I acknowledge that whilst we might like to do these sort of things, mature and balanced adults will usually think better of it. In fairness, I really don't know why people who have very limited knowledge of an area feel compelled to offer advice when they clearly don't know what they are talking about. 

Ring a local solicitor who practices in debt collection and is willing to take on such cases for a quote.


----------



## runner (3 Dec 2009)

*Re: Is it worth sueing for 500€?*



bond-007 said:


> For a debt of €500 you will only get scaled costs in the District Court which would be very small and not anywhere near the cost of using a solicitor to take the case. For debts under €1000 if is generally not worth it.
> 
> As for standing outside a debtors house with placards etc, it would not be advised as it may well be in breach of the public order act and be a civil trespass which would leave the person open to being sued by the debtor. He could easily call the Gardaí and have you removed.
> 
> There are times when you should simply cut your losses.



Thanks all - including the extreme actions suggested!

The above post reasonably summarises the actual practicalities of the situation quite well. Basically its not worth the hassle. If one personalises these things it consumes too much time. Life's too short!


----------



## Bronte (3 Dec 2009)

*Re: Is it worth sueing for 500€?*



Mr. C.J.H. said:


> The idea of calling to his house with banners is equally daft and may result in legal difficulties for the OP and himself being sued.
> 
> .


 
I don't see anything daft about it, I was deadly serious.  The debt is owed the the debtor is refusing to pay and can pay.  How could the OP be sued, sued for what?  

The gardai will do nothing and will say it's a civil matter.

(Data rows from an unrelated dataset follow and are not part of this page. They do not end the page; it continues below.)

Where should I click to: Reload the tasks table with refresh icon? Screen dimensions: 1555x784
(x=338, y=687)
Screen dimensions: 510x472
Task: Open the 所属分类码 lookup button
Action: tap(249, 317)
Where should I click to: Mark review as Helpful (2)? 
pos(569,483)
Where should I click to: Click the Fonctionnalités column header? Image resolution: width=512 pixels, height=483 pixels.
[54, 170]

Murphy & Co could be a debt collection agency, all you need is to sound official.


----------



## bond-007 (3 Dec 2009)

*Re: Is it worth sueing for 500€?*

The debt *may* be *legitimately* disputed. The debtor may have told the creditor to sue him if he thought there was any basis to the debt. If the creditor refuses to use the legal process to recover the debt due to the costs involved that is their problem, they cannot take the law into their own hands. The debtor could sue for defamation if it turned out the debt was not owed as described. The silly creditor could even be trespassing on private property leaving himself open to being sued for that.

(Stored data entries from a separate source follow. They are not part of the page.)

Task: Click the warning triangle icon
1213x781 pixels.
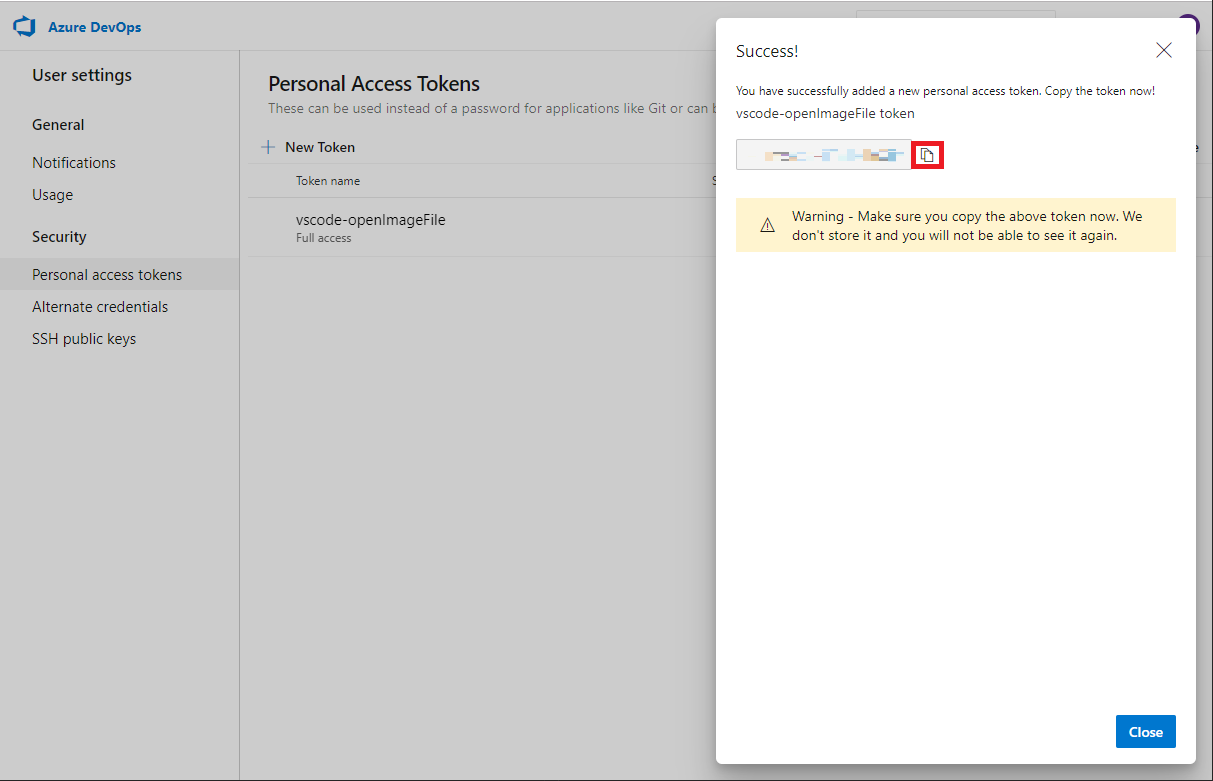Action: click(x=767, y=225)
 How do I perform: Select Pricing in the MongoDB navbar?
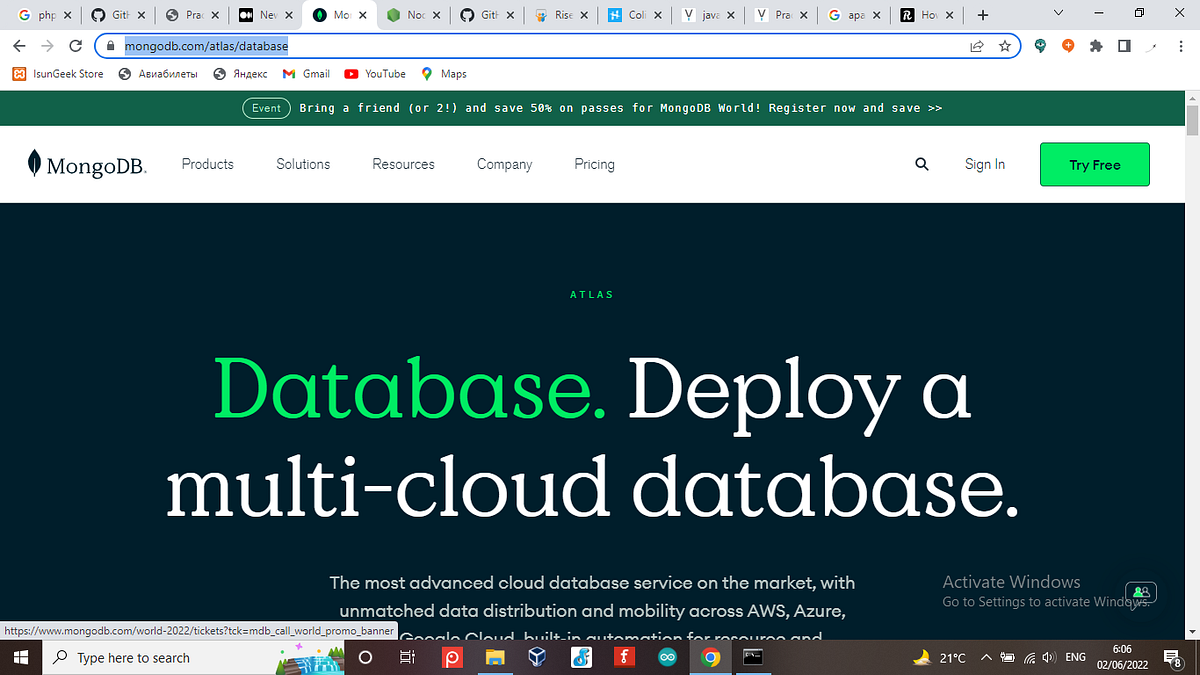point(594,164)
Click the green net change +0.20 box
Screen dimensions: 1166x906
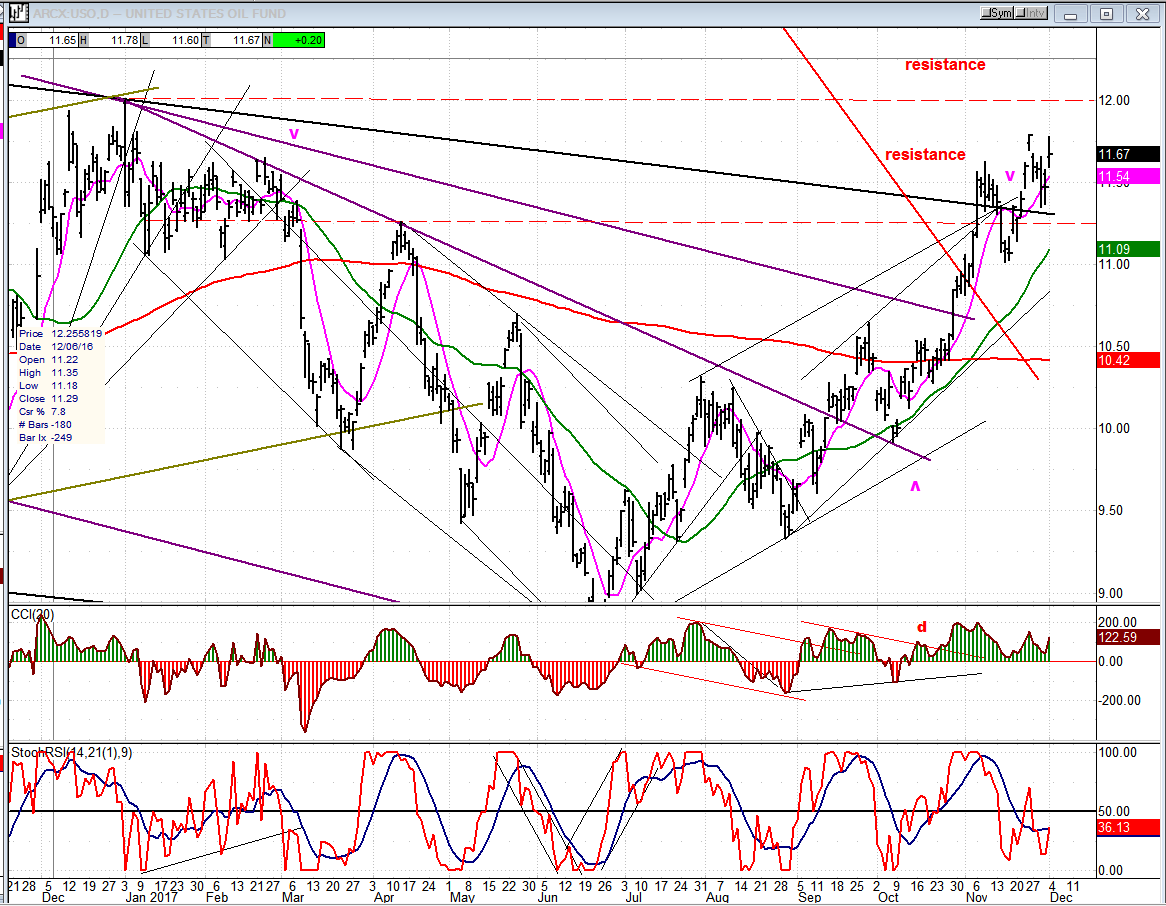(299, 40)
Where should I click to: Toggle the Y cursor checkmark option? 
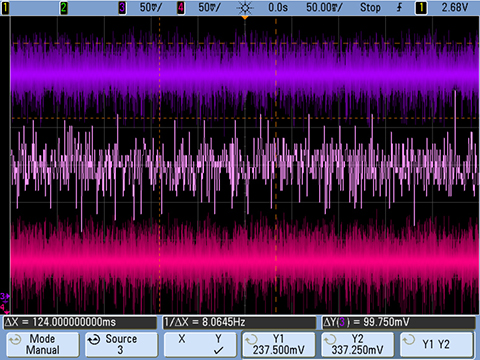(218, 344)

> The gardai will do nothing and will say it's a civil matter.


Obstruction of the public highway. Behaviour likely to lead to a breach of the peace. Various public order offences. He could be even moved on for his own safety.


----------



## Chris (3 Dec 2009)

*Re: Is it worth sueing for 500€?*



Mr. C.J.H. said:


> A lot of the advice is here may be well meaning, but is really horrendous and may lead to the OP landing himself himself in trouble. For example not only is the above a daft suggestion, it is also a criminal offence to pretend to be a solicitor or take or use any name, title, addition or description or make any representation or demand implying that he is a, solicitor!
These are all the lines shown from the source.